Everything is much clearer if you know that "†" means "defunct" (completely obsolete). This is, by the way, a common symbol in paper dictionaries'. That's why the examples are so old.
All the meanings were once correct, but now nobody uses these words any longer.
Besides, there must be an introduction in the dictionary with symbols and abbreviations explained.


----------



## applefarm

So, firstly one should ignore those sections:
1) (†), 2) (†), 3) (†), 5) (†), 7) (†).
And following sections are the ones to read first:
4), 6).

Can you guide further, which sections/sentences in steps 4) and 6) gives the answer?

Also, can you define with your own words what that verb means?

I understand that "att bemöta" can mean following:
1) to respond to stmh
2) to react to smth
3) to treat/handle stmh
4) to prove a given statement to be false or erroneous.

Supplied data –
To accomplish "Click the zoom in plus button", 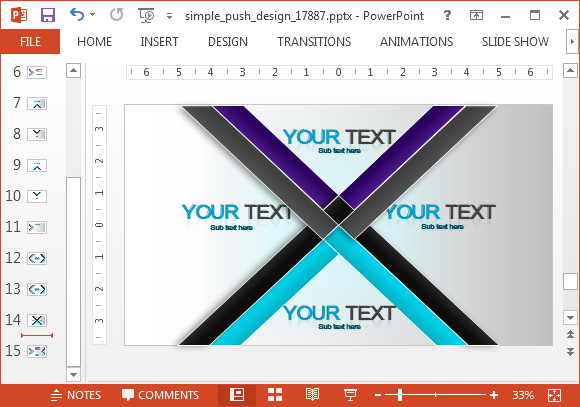I will point(494,395).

What the task requires – Update the stretch of the post about the dictionary symbol from "Everything is much" through "words any longer.", putting "outdated" in place of "defunct". The listing is separate material and has nothing to do with the post about the dictionary symbol.

Solution –
Everything is much clearer if you know that "†" means "outdated" (completely obsolete). This is, by the way, a common symbol in paper dictionaries'. That's why the examples are so old.
All the meanings were once correct, but now nobody uses these words any longer.